Antitrust atau Undang-undang persaingan merupakan peraturan untuk melawan kebiasaan dagang yang merendahkan persaiangan atau dianggap tidak adil. Aturan ini melarang kompetisi yang tidak adil.
Direktur Utama Inalum Budi Gunadi Sadikin mengatakan Freeport memerlukan izin antitrust dari empat negara. Namun, dari empat itu, baru izin dari dua negara yang sudah didapatkan yakni Jepang dan Korea.
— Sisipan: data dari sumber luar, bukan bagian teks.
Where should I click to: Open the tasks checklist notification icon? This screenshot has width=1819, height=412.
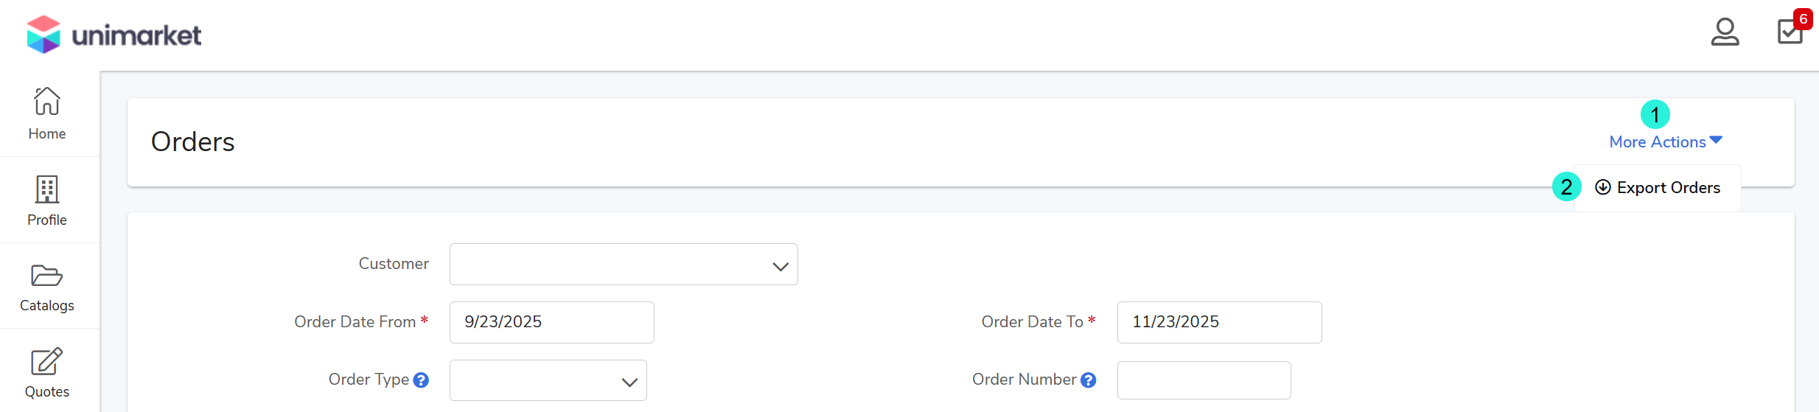(x=1790, y=32)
Sedangkan masih ada dua negara lagi yakni Tiongkok dan Filipina yang belum mengeluarkan izin antitrust kepada Freeport. Bahkan, menurut Budi, izin antitrust dari Tiongkok kemungkinan membutuhkan waktu panjang. Padahal, Freeport menjual banyak tembaga ke negara tersebut.
Penyebabnya, Tiongkok tidak ingin jika Freeport dan Inalum merger maka entitas baru itu terlalu dominan ekspornya ke negara tersebut. Hal ini bakal menimbulkan kartel. “Mereka (Pemerintah Tiongkok) ingin memastikan yang berkaitan dengan tembaga. Izin ini keluar agar bisa melakukan perdagangan ekspor-impor,” ujar Budi di Jakarta, Kamis (22/11).
Untuk mempercepat proses itu, Budi juga sudah berkunjung ke Tiongkok untuk bertemu lembaga antitrust. Harapannya, negara Tiongkok bisa segera menerbitkan izin antitrust.
Menurut Budi, Tiongkok pun memberikan sinyal positif atas kunjungan tersebut. “Pagi ini saya baru dari Tiongkok, bertemu dengan lembaga antitrust minta tolong supaya bisa dibantu diterbitkan lebih cepat. Mereka memberikan sinyal positif,” ujar dia.
Namun, sampai berita ini diturunkan Vice President Corporate Communication Freeport Indonesia Riza Pratama belum memberikan keterangan mengenai antitrust tersebut.
Sementara itu, proses divestasi saham PT Freeport Indonesia saat ini masih menunggu penyelesaian isu lingkungan. Sedangkan, dari segi pendanaan Inalum sudah siap membayar kepada perusahaan tambang asal Amerika Serikat itu.
(Baca: Dokumen Evaluasi Terbit, Isu Lingkungan Freeport Rampung Bulan Depan)
Inalum akan membayar saham divestasi itu menggunakan dana dari surat utang atau global bond senilai US$ 4 miliar. Adapun, jumlah yang harus dibayarkan ke Freeport US$ 3,85 miliar.